Два спектакля в этом смысле занимают теперь мое внимание: пушкинская «Пиковая дама» в постановке Петра Фоменко и гоголевский «Ревизор» Римаса Туминаса — оба идут на Вахтанговских подмостках. «Пиковую даму» я бы назвала продолжением вахтанговских традиций, «Ревизор» же — спектаклем, чужим для этой сцены. В спектакле Фоменко все было воспламенено именно фантастическим реализмом, реалии взрывались гротеском, любовные истории звенели похоронными колоколами, балы глядели пирами во время чумы, безумие Германна наступало среди общего безумия. И говорит в этом спектакле сам Пушкин, режиссер ему, писателю, позволил сочинить драму прямо на глазах у публики. А вот в спектакле «Ревизор» из гоголевской комедии выброшен смех — главный герой, по слову Гоголя, лучшая драгоценность этой бессмертной пьесы. Мрачное, надрывное звучание комедии — не в ее специфике, в ней есть и фарс, и водевиль, и сатира, и мажор, а не одна лишь мистическая интонация. Не могут быть убиты в финале Бобчинский и Добчинский, гоголевские персонажи — бессмертны, они не только действующие лица драмы, но еще и тайные пороки наших душ.

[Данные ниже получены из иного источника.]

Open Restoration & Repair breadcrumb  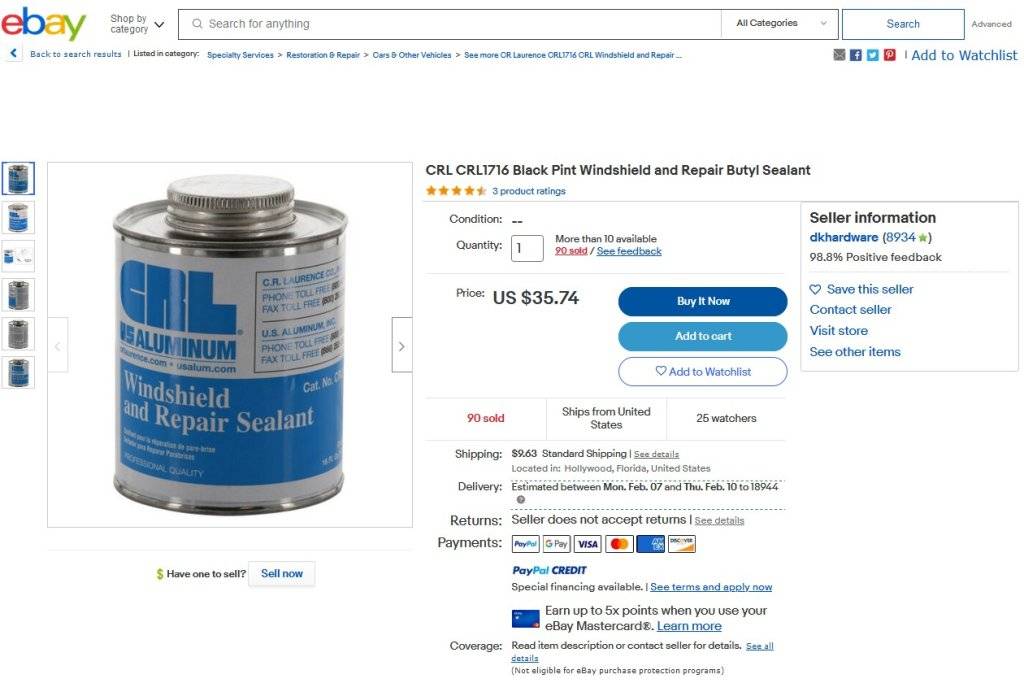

Театр Вахтангова упорно, трудно ищет свою вахтанговскую тропу, и дай Бог ему многих удач на этом пути. Будем только помнить, что Вахтангов первым в череде блистательных русских режиссеров сказал Театру, что ему не надо ни от чего отказываться, ничего объявлять архаическим, не надо попирать условность, приветствовать один только реализм. Театр — это все сразу: и классический текст, и вольная импровизация, и глубочайшее актерское перевоплощение, и умение видеть образ со стороны. Театр, как думал Вахтангов, — это и принципиальное «не отражение» конкретного исторического дня, но отражение его внутренней, философической сути. Вахтангов умирал под искристый, словно шампанское, вальс из своего спектакля, он умирал под овации московской публики двадцатых годов, которая стоя приветствовала современный спектакль на глазах обретавший черты вечности.